* [DIRECTIVE A]:
In the records below, reproduce the lines starting at the one that contains "You are a computer-use" and ending at the one that contains "pos(177,124)", with nothing else.

Teach Music Theory and Physics

All the tones the mouthbow makes are vibrating on the string at the same time. We just change the shape of our mouths, like we do in whistling, to amplify certain ones. Groundhog demonstrates the tones that the string makes by itself, the tones of a bugle call.

With a little measuring, marking and plucking, the mouthbow demonstrates how the physics of vibrating strings produce the notes of the major scale.

When the mouthbow is plucked we tend to hear it as one tone, but that one string is vibrating in it’s whole length as well as in thirds, and quarters and halves and all other divisions to some extent .

This is a crude drawing to show how these “partial” tones stack up on the the string. Partials are also called ”harmonics.” The “partials” are not very loud and they are sine waves that all vibrate along the length of the string at the same time. 

 

- In yellow ... The string is vibrating in it’s whole length.

- In red...  loudest overtone is the octave, ½  the string length twice the number of vibrations per second.

- In blue… next strongest is the fifth note of the scale, 1/3 of the string length.

It's harder to find, but there is a second3 octave at ¼  of the string length and 4 times the number of vibrations as the whole string. I use this one to make the 4th and 6th tones of the major scale.

You can find these nodes and overtones by measuring the string length and using a little math to figure out where they should be, or you can find them by ear. You should try both!

These waves are sine waves, so if we use the 5th note of the scale for example. The string is vibrating in three pieces to make the 5th note of the scale, but four places on the string aren’t moving at all… the two ends, and the 2 "nodes" of vibration, one third of  the way in.

I wrap the string around the end of the mouthbow because that puts the node right in your mouth... or right on the end of the string.... you know where it is. If you move your mouth up and down the bow as you play it, you find there are other hot spots along the wood... a good one is found exactly in the middle.

* [SUPPLIED INFORMATION]:
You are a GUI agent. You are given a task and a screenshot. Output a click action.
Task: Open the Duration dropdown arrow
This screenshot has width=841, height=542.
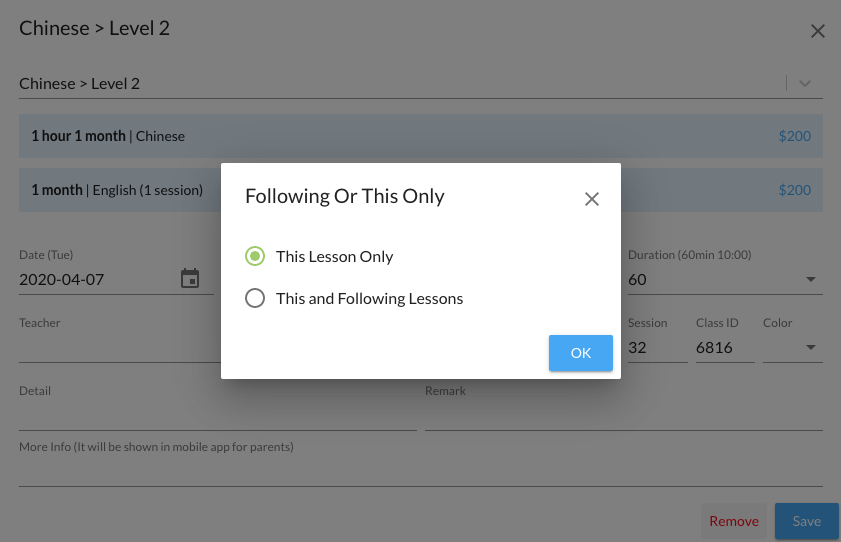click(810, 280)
...
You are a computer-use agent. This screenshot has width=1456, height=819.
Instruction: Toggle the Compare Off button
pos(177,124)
* * *
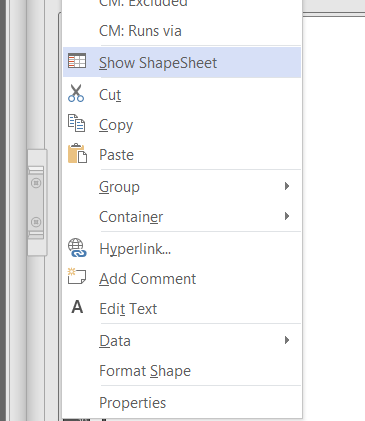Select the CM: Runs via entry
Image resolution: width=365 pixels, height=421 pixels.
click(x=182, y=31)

* [DIRECTIVE B]:
Write out the passage on the mouthbow above, starting at "- In red...  loudest" and ending at "the way in.".

* [WRITTEN REPLY A]:
You are a computer-use agent. This screenshot has width=1456, height=819.
Instruction: Toggle the Compare Off button
pos(177,124)

* [WRITTEN REPLY B]:
- In red...  loudest overtone is the octave, ½  the string length twice the number of vibrations per second.

- In blue… next strongest is the fifth note of the scale, 1/3 of the string length.

It's harder to find, but there is a second3 octave at ¼  of the string length and 4 times the number of vibrations as the whole string. I use this one to make the 4th and 6th tones of the major scale.

You can find these nodes and overtones by measuring the string length and using a little math to figure out where they should be, or you can find them by ear. You should try both!

These waves are sine waves, so if we use the 5th note of the scale for example. The string is vibrating in three pieces to make the 5th note of the scale, but four places on the string aren’t moving at all… the two ends, and the 2 "nodes" of vibration, one third of  the way in.